In an important sense, the "emotional turn" has then been a matter of turning the philosophical and scientific gaze to affective phenomena that have always been there even if their research has been neglected until recently. Yet it seems obvious that a concurrent multidisciplinary interest in emotions is not a coincidence but manifests a long and extensive cultural transition in which emotions and other affective phenomena have become more important to individuals; more cherished and trusted in building and maintaining evaluative meanings and attitudes about the self, the others, and the world. Love has replaced other arrangements as the ideal basis of marriage and family life, especially in Western culture but also elsewhere through its global influence. Happiness, fun, excitement, enthusiasm, feelings of togetherness and other rewarding affective experiences are also sought in other domains of life, such as work, hobbies, social life, and other recreational activities, both in the short and the long run. In this pursuit of happiness, we have come to rely on therapies whose common denominator is the focus on emotions and their regulation. The therapeutic narratives hold the promise of guiding the clients of therapy from suffering caused by interrupted "self-realization" to more "authentic" and "healthy" emotions. Yet by regarding emotions as something that people must continuously manage and control in order to successfully navigate the precarious social world of contemporary capitalism, therapies tend to end up reducing the ideal of authenticity into conforming to existing social roles and their situational norms of appropriateness, as the sociologist Eva Illouz observes in her insightful study Saving the Modern Soul (2008). Accordingly, sociologists and philosophers are pessimistic about the possibility of giving any plausible standards to such ideals as emotional authenticity whose debased and truncated forms pervade contemporary popular culture.

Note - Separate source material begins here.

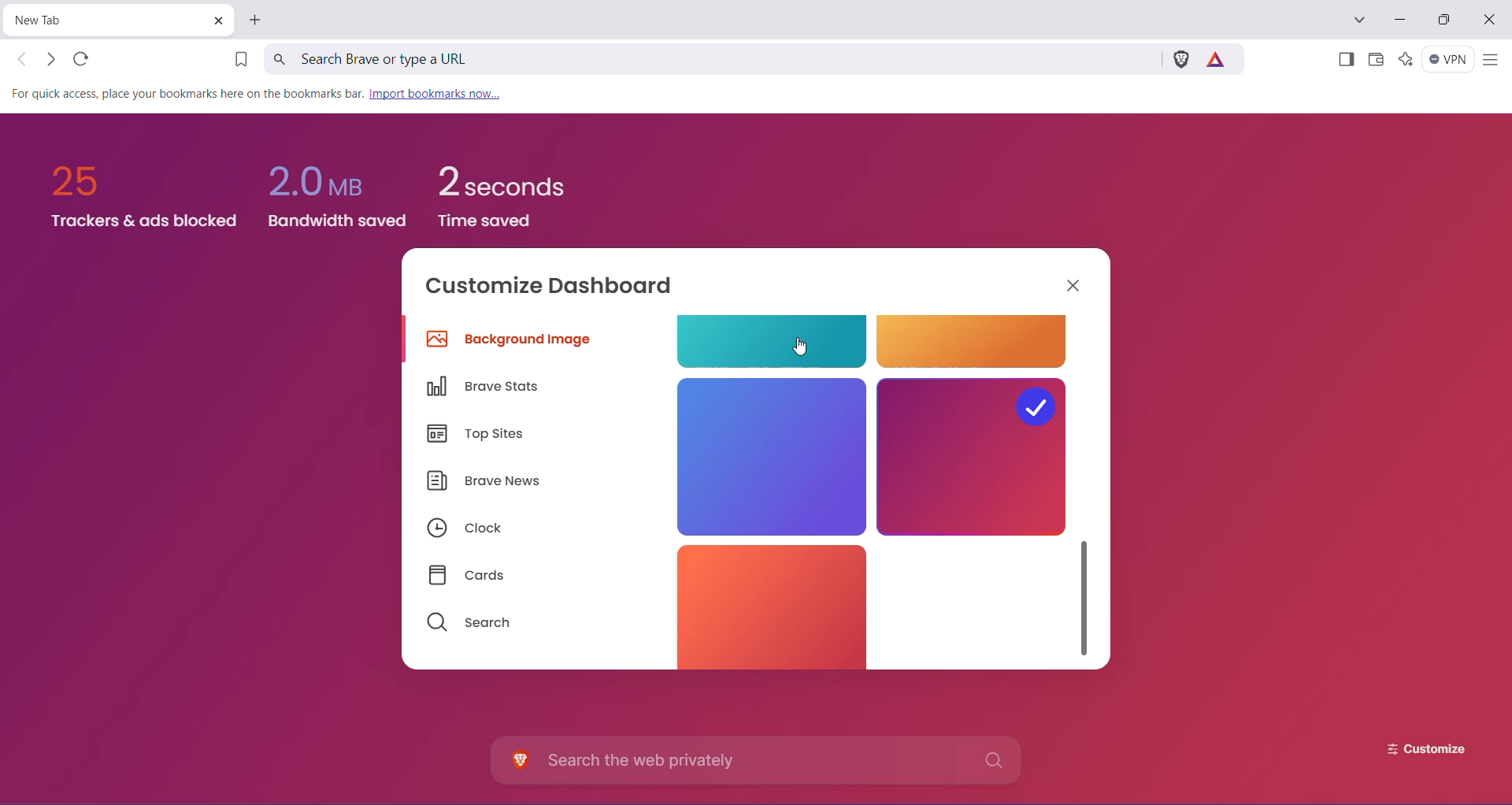  What do you see at coordinates (217, 21) in the screenshot?
I see `Close Tab` at bounding box center [217, 21].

Even so, this pessimism is disturbing given that we live in a culture in which individuals rely on their emotions in making significant choices about their lives as well as in forming evaluative attitudes towards the world. The naive rhetoric of authenticity should not blind us to the fact that authenticity is an influential cultural ideal, whether or not we like this. Therefore, it may be more commendable to follow the example of Charles Taylor who in his Ethics of Authenticity (1991) took the ideal of authenticity seriously and proposed a robust philosophical account of authenticity in ethics as an alternative to simple subjectivism. In a like manner, I believe that the therapeutic travesties of authenticity have not removed the relevance of questions about the authenticity and appropriateness of emotions, including the question about the nature of emotions as states that are capable of being evaluated in terms of authenticity or appropriateness in the first place. These problems about the nature, authenticity, and appropriateness of emotions associate with three meanings of "true" in the context of emotions: what emotions really or truly are; what does it mean for an emotion to be true to the self; and what does it mean for an emotion to be true to the world? - thus the seemingly arrogant title of this book, True Emotions. All these problems are theoretical but they have important ramifications beyond the scope of philosophical emotion theory as I hope to show. This introductory chapter introduces the problems that are associated with these three meanings of "true emotion" and motivates their choice to the spotlight of this study, thereby laying out the synopsis for the rest of the book.